** START OF DATASET CONTENT **

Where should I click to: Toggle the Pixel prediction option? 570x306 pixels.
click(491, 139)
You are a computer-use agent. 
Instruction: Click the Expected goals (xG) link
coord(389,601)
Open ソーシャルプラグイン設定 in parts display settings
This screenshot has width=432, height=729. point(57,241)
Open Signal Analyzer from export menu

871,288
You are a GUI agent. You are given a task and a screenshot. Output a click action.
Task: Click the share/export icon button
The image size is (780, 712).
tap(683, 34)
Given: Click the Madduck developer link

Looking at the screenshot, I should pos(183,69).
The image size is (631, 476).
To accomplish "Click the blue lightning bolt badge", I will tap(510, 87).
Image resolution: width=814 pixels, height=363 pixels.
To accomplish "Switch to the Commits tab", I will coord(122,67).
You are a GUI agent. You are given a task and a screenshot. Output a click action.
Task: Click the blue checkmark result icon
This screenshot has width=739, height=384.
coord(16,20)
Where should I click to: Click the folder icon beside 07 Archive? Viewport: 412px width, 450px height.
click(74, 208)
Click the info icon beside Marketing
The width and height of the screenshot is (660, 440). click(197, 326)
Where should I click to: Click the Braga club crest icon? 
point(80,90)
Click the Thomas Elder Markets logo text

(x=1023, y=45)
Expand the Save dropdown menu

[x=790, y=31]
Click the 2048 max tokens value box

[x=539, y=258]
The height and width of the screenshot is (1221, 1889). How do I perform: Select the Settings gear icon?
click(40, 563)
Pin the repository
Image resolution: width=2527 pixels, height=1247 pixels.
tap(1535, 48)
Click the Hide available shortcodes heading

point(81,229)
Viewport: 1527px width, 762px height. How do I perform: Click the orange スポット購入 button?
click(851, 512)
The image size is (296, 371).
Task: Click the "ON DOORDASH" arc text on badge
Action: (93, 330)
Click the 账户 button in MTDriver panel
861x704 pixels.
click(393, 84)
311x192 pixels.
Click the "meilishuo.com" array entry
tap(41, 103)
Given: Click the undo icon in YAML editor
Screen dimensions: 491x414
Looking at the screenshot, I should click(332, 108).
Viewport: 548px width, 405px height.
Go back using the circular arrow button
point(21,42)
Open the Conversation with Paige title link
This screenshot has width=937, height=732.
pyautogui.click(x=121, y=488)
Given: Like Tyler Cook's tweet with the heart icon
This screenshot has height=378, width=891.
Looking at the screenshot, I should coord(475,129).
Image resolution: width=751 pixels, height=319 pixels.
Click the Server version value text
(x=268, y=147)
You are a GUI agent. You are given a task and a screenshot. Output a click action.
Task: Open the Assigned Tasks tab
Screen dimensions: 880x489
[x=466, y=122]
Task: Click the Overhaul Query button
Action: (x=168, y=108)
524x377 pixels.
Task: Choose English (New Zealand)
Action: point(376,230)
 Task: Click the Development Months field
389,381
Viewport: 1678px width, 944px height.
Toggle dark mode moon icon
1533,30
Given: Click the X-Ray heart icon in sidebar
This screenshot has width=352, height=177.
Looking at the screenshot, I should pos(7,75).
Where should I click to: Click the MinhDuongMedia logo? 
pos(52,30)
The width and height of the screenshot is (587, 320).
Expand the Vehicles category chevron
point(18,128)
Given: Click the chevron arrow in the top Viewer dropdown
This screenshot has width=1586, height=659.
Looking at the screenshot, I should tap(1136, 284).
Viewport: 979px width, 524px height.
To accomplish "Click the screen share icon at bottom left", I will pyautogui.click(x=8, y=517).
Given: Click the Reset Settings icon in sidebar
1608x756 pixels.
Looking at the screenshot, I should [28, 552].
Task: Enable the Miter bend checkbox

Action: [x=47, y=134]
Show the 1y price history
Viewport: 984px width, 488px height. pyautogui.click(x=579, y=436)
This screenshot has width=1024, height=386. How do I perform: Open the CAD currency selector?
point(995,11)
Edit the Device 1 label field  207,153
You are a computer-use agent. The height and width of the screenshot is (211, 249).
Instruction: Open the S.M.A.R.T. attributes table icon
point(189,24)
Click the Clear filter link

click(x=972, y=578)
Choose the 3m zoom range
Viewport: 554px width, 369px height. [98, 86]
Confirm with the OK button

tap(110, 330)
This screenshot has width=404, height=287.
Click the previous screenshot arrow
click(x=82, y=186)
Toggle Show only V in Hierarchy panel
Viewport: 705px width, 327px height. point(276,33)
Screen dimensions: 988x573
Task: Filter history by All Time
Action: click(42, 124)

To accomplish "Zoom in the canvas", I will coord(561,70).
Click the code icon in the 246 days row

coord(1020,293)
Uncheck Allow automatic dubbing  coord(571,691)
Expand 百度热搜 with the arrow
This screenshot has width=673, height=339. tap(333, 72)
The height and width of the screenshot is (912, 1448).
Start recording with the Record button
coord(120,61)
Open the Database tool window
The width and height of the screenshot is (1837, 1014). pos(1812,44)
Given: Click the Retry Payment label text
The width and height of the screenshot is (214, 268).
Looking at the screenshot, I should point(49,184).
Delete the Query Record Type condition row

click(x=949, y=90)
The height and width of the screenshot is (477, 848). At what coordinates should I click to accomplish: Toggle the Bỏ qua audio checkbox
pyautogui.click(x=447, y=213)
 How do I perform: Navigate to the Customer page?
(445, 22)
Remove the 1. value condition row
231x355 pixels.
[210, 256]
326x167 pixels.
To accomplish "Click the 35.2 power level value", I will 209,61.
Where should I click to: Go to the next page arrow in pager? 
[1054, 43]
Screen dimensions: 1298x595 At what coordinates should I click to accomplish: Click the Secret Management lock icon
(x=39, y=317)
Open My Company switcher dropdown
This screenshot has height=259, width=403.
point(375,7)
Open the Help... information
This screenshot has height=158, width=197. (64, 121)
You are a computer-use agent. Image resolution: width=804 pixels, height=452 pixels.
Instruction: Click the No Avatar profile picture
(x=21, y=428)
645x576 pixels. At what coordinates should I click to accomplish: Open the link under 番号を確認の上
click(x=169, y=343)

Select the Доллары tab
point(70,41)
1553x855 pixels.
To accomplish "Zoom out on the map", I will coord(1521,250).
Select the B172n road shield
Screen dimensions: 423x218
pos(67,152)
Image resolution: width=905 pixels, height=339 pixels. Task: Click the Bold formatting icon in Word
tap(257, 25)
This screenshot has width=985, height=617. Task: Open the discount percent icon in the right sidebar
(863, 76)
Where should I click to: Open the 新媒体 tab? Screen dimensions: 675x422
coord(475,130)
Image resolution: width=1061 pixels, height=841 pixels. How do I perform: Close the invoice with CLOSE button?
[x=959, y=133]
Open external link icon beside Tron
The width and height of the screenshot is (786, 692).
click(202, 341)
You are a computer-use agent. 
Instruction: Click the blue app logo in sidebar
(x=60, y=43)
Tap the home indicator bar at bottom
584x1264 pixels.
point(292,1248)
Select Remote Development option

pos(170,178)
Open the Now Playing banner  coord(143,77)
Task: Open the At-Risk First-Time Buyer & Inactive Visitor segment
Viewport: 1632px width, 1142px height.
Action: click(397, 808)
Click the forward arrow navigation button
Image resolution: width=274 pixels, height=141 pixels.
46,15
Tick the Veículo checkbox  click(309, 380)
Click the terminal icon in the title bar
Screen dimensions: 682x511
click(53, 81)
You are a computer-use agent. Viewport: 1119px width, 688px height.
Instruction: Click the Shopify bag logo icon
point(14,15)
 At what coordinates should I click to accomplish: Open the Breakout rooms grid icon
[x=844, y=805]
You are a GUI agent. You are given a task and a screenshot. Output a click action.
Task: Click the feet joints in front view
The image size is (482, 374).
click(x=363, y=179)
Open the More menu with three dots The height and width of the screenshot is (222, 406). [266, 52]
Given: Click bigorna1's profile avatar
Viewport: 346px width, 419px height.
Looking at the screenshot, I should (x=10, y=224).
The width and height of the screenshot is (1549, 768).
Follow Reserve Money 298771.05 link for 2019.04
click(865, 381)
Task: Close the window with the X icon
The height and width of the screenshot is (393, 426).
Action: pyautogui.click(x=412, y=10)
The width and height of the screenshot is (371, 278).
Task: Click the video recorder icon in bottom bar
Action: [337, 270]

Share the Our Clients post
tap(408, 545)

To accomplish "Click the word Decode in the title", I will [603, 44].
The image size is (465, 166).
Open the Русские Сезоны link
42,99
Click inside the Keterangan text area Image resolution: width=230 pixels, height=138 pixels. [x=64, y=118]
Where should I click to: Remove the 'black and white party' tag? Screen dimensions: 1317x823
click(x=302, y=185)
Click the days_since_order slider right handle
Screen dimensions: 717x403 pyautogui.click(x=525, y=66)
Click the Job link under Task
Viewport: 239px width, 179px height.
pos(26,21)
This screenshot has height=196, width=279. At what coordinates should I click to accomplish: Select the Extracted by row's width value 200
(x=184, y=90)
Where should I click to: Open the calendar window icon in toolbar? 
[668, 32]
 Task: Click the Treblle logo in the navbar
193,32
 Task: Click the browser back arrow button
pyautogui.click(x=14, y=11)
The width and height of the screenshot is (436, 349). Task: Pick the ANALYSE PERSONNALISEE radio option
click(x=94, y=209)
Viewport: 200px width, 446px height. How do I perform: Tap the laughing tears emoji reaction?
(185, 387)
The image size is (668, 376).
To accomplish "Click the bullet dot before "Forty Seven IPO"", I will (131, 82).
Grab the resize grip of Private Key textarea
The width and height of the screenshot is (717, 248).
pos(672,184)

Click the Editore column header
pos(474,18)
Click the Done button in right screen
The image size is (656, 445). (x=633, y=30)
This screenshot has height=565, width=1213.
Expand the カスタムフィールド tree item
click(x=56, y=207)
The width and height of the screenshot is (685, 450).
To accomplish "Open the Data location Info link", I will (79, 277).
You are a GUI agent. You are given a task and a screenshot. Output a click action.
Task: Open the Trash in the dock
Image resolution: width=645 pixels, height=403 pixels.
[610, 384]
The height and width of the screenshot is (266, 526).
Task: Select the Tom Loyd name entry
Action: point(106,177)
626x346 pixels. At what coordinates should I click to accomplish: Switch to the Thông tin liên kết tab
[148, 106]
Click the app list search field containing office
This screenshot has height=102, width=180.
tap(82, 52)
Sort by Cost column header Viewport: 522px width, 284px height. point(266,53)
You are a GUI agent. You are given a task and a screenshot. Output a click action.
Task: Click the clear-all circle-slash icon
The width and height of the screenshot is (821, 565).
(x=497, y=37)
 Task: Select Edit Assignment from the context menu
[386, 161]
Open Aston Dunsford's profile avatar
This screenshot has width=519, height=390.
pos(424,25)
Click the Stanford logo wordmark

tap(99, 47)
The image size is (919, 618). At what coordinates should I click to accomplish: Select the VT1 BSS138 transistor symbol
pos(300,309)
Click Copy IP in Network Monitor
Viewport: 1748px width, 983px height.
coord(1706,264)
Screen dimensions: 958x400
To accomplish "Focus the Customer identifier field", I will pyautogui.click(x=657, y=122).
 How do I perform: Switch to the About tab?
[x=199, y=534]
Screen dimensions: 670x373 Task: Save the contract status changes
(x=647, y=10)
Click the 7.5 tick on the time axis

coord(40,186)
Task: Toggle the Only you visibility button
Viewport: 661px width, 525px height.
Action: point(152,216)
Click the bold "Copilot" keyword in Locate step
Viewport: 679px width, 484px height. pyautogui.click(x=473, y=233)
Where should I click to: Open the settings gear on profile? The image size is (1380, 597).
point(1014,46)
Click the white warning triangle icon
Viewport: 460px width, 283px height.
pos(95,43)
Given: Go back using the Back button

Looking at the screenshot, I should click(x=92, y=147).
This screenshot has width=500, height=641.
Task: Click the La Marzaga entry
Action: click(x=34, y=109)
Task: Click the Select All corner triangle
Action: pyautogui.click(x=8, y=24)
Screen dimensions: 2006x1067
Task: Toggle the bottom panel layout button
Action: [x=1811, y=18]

** END OF DATASET CONTENT **

Copy out the records starting at the line containing "The width and height of the screenshot is (685, 450)." and ending at the line containing "Sort by Cost", both included, with no changes.

> _WRITTEN SOLUTION_:
The width and height of the screenshot is (685, 450).
To accomplish "Open the Data location Info link", I will (79, 277).
You are a GUI agent. You are given a task and a screenshot. Output a click action.
Task: Open the Trash in the dock
Image resolution: width=645 pixels, height=403 pixels.
[610, 384]
The height and width of the screenshot is (266, 526).
Task: Select the Tom Loyd name entry
Action: point(106,177)
626x346 pixels. At what coordinates should I click to accomplish: Switch to the Thông tin liên kết tab
[148, 106]
Click the app list search field containing office
This screenshot has height=102, width=180.
tap(82, 52)
Sort by Cost column header Viewport: 522px width, 284px height. point(266,53)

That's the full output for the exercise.